__Brief__. Only the lines of the data below from the one with "Chord (117, 1325)" through the one with "NGO network Japan (864, 1642)" are wanted. Repeat them exactly.

(Saved data entries)
++++++++++
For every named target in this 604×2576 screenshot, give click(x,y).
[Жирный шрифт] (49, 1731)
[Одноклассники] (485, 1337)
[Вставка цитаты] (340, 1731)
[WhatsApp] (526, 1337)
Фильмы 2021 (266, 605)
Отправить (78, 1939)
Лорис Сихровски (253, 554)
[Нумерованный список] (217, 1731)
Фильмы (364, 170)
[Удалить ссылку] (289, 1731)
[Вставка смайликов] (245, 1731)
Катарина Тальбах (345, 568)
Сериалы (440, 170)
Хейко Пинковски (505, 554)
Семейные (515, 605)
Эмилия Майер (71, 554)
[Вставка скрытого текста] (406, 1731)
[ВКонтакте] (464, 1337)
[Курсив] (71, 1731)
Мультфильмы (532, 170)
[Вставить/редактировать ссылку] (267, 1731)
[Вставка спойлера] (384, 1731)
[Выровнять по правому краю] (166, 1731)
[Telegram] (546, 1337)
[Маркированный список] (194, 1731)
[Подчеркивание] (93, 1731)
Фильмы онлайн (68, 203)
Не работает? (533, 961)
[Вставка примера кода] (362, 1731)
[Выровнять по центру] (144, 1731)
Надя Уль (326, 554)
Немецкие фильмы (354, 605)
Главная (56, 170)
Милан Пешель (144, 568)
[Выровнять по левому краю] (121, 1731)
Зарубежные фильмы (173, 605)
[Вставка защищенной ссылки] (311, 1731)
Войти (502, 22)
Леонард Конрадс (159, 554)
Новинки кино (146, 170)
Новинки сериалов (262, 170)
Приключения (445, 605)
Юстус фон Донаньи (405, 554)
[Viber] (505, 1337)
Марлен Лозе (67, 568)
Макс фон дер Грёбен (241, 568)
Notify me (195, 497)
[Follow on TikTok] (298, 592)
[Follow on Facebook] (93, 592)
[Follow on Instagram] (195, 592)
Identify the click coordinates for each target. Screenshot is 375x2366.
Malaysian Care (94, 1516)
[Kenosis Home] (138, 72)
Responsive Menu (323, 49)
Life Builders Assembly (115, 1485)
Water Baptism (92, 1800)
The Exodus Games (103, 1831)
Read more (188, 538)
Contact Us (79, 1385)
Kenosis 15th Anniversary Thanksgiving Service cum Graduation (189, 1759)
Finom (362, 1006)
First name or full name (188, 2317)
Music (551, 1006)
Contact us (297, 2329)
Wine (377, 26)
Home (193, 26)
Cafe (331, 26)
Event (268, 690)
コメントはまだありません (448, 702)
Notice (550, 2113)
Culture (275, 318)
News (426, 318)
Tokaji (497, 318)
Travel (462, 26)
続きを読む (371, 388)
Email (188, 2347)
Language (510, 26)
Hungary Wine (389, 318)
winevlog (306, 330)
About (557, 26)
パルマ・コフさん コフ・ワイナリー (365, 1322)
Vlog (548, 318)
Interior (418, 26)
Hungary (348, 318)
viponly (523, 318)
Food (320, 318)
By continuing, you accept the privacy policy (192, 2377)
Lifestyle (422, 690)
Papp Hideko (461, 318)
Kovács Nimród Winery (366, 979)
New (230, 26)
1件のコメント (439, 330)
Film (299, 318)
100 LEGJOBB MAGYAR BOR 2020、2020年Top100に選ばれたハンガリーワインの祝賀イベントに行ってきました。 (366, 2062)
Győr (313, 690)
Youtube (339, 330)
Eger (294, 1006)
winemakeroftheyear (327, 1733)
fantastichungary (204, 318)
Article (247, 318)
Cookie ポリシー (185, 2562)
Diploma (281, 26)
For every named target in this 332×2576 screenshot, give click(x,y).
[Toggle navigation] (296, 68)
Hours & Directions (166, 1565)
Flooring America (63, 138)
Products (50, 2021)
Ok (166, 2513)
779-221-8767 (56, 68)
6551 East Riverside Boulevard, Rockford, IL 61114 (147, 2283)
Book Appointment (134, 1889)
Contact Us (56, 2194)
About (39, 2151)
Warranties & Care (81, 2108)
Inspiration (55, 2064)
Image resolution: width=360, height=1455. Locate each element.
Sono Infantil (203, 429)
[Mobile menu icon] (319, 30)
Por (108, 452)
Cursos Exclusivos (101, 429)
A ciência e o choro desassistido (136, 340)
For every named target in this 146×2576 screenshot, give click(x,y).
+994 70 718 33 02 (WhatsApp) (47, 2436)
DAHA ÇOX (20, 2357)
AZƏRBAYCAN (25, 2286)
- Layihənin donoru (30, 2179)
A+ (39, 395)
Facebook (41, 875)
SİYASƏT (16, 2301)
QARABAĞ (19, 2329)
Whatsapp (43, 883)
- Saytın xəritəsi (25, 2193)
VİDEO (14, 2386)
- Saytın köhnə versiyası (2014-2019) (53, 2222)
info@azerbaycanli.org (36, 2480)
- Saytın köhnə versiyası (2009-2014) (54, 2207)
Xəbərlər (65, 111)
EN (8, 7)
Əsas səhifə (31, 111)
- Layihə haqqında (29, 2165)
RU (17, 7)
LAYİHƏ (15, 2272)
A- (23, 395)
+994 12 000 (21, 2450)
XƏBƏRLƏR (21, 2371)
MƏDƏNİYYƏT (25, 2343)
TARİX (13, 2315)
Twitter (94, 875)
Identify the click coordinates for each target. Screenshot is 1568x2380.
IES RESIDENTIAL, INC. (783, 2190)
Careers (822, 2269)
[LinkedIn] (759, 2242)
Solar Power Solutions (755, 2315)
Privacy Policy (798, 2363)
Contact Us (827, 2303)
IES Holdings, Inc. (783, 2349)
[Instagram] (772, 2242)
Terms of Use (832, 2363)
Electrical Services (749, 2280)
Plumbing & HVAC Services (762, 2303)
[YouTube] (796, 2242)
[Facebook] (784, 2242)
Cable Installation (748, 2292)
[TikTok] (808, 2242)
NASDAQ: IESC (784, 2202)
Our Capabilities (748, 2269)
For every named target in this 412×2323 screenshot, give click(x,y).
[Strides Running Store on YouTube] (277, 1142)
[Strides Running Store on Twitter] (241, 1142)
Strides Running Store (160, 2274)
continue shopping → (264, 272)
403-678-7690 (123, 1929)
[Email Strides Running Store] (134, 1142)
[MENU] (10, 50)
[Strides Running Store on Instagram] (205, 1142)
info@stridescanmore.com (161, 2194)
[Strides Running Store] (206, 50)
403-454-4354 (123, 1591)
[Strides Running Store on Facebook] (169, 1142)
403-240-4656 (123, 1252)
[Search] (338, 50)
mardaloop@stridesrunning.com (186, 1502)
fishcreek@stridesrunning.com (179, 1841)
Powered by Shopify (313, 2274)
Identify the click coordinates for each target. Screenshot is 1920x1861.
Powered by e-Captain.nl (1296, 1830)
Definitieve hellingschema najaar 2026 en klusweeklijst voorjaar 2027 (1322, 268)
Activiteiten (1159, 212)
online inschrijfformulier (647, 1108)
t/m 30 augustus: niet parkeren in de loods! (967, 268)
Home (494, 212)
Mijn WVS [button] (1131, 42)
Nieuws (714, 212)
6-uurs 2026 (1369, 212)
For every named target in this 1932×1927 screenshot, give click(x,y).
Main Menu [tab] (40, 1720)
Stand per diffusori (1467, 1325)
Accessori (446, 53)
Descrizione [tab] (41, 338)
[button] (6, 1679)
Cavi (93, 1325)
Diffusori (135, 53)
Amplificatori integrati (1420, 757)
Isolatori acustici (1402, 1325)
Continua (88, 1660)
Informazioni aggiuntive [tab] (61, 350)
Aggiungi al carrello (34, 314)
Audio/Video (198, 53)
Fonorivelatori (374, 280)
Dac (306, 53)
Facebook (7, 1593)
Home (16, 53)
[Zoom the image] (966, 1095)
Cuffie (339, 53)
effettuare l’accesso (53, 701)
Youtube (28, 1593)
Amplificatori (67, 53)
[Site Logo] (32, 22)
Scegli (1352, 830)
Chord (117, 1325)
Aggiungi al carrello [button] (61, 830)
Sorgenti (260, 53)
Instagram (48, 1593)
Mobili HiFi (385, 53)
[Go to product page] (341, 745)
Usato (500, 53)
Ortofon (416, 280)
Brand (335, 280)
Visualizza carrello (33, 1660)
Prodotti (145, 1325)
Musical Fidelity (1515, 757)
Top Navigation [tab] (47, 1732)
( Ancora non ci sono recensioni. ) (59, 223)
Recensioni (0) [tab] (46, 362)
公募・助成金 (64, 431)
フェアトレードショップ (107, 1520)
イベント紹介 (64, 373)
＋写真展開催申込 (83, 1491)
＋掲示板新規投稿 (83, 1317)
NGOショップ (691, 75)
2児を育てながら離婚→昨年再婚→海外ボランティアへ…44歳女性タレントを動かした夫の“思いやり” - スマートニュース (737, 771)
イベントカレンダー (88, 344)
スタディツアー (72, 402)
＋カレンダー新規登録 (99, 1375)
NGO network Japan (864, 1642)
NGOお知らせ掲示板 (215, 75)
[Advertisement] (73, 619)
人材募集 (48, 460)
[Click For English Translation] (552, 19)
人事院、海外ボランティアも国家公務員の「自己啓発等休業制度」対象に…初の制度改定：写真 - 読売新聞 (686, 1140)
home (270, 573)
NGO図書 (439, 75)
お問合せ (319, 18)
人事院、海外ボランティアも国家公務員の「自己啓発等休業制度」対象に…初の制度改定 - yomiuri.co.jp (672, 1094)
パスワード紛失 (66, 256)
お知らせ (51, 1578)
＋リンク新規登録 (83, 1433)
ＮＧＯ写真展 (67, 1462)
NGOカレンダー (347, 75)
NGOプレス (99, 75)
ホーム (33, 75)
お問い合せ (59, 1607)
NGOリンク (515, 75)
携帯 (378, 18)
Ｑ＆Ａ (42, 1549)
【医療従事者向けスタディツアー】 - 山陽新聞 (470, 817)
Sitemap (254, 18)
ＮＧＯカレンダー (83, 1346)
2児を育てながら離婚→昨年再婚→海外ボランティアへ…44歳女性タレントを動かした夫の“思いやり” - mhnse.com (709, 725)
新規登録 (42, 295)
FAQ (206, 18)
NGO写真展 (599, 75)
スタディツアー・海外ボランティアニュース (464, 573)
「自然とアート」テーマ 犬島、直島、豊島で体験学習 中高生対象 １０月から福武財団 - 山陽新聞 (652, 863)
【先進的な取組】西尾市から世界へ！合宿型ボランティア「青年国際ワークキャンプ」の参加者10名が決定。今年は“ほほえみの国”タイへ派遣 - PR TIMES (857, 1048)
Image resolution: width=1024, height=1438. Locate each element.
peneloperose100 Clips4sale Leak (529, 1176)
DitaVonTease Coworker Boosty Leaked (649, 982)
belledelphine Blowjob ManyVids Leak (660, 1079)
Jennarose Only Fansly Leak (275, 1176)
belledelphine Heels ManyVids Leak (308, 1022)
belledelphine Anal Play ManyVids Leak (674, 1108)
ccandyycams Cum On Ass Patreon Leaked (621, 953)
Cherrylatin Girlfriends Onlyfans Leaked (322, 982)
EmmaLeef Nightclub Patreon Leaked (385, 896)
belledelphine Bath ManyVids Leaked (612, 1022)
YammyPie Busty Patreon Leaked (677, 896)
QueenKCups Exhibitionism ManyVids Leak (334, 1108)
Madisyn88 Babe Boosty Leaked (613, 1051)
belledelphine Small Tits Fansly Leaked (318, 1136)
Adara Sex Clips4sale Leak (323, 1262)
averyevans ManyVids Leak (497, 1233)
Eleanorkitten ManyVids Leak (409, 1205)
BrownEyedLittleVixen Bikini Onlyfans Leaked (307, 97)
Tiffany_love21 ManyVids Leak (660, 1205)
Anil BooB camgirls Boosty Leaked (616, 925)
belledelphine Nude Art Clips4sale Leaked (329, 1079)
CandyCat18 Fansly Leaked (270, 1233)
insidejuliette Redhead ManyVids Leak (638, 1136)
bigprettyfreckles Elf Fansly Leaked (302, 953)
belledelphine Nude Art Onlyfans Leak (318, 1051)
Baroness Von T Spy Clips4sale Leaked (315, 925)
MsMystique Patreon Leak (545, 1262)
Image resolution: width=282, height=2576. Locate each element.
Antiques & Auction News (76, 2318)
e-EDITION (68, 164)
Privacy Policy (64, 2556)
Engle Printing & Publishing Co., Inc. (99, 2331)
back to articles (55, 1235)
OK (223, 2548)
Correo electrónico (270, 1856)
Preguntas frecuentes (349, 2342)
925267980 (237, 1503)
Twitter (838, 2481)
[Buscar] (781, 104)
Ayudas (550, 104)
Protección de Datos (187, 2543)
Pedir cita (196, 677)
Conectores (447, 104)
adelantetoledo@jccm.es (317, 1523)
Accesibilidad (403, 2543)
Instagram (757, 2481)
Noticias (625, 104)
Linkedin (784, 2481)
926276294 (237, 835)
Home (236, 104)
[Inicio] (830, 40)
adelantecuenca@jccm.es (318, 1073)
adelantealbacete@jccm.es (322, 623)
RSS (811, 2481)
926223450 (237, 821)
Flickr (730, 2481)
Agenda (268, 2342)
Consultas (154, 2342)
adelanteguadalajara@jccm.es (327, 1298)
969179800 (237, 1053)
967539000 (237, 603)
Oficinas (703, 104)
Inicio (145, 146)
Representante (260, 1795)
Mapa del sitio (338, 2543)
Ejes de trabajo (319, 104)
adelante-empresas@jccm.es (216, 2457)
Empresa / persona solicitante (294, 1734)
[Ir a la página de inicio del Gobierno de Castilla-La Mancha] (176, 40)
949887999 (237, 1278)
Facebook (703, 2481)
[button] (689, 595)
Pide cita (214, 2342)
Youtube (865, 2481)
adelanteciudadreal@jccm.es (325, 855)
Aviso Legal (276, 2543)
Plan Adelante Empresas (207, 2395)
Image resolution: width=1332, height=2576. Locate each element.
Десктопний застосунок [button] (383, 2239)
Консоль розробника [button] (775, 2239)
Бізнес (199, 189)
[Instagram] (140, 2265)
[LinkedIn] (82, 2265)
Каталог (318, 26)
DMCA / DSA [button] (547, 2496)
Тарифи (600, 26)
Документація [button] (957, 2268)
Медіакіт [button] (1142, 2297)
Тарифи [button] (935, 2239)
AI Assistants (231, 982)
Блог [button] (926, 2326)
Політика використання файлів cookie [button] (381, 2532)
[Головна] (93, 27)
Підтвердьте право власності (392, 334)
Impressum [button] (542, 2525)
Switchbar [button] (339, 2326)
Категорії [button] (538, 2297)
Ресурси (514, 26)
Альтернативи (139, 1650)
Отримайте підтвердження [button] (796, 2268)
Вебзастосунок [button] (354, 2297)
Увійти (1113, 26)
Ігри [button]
++++++++++
__Result below__.
Chord (117, 1325)
Aggiungi al carrello [button] (61, 830)
Sorgenti (260, 53)
Instagram (48, 1593)
Mobili HiFi (385, 53)
[Go to product page] (341, 745)
Usato (500, 53)
Ortofon (416, 280)
Brand (335, 280)
Visualizza carrello (33, 1660)
Prodotti (145, 1325)
Musical Fidelity (1515, 757)
Top Navigation [tab] (47, 1732)
( Ancora non ci sono recensioni. ) (59, 223)
Recensioni (0) [tab] (46, 362)
公募・助成金 (64, 431)
フェアトレードショップ (107, 1520)
イベント紹介 (64, 373)
＋写真展開催申込 (83, 1491)
＋掲示板新規投稿 (83, 1317)
NGOショップ (691, 75)
2児を育てながら離婚→昨年再婚→海外ボランティアへ…44歳女性タレントを動かした夫の“思いやり” - スマートニュース (737, 771)
イベントカレンダー (88, 344)
スタディツアー (72, 402)
＋カレンダー新規登録 (99, 1375)
NGO network Japan (864, 1642)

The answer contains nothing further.